Aim of the exercise
Retype exactly the lines that run from the line with "Viewport: 1584px width, 739px height." to the final line of the entries, keeping both ends and nothing else.
============================================================
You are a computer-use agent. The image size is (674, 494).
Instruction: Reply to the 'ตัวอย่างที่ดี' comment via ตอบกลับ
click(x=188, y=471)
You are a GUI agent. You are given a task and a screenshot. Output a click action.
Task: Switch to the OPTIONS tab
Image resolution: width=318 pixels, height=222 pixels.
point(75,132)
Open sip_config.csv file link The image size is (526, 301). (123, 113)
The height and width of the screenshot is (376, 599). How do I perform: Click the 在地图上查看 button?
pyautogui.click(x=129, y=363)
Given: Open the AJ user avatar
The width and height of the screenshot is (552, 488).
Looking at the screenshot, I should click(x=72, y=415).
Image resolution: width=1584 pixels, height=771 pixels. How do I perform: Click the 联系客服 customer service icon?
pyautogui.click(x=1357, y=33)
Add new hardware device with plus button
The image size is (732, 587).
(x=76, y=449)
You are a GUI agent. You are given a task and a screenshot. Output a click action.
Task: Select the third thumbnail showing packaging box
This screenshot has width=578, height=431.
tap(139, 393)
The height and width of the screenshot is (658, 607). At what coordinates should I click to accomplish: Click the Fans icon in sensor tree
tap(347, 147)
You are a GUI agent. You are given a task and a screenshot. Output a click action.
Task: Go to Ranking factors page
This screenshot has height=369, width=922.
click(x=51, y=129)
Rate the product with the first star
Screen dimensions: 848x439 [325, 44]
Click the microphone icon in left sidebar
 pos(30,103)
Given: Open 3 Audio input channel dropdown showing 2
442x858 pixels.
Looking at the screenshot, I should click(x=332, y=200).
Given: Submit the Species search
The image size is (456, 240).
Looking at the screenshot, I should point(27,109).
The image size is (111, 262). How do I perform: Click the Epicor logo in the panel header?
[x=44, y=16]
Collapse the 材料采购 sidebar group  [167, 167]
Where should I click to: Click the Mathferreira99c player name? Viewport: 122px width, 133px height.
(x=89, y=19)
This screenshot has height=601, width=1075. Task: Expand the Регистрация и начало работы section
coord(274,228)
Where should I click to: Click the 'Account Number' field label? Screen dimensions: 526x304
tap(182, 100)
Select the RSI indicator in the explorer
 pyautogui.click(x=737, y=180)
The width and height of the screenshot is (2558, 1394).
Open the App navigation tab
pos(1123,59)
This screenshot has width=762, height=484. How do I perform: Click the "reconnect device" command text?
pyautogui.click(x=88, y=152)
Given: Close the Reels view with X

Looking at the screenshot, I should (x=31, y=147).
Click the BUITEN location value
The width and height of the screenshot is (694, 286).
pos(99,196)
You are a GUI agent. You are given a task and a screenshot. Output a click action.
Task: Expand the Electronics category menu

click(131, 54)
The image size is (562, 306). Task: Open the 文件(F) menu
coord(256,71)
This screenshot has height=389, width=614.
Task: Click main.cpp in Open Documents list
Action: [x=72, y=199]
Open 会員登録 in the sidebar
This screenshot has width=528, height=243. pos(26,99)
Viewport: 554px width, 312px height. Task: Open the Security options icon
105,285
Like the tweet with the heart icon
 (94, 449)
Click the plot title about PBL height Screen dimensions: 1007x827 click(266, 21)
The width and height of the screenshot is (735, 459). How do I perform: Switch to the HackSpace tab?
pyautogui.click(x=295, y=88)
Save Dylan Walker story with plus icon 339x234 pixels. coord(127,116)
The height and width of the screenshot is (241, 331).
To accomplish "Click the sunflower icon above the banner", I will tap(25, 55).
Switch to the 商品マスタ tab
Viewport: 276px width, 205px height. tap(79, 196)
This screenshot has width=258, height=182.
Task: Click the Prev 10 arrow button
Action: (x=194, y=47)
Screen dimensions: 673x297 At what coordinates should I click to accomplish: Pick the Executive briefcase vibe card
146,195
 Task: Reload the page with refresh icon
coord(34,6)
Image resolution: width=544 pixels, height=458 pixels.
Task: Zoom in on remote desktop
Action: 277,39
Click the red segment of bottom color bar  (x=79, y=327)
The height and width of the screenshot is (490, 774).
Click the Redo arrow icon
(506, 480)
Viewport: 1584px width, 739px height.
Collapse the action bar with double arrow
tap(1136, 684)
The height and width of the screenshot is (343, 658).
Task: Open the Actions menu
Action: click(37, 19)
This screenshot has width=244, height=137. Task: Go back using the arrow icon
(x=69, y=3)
============================================================
Completed exercise
Viewport: 1584px width, 739px height.
Collapse the action bar with double arrow
tap(1136, 684)
The height and width of the screenshot is (343, 658).
Task: Open the Actions menu
Action: click(37, 19)
This screenshot has width=244, height=137. Task: Go back using the arrow icon
(x=69, y=3)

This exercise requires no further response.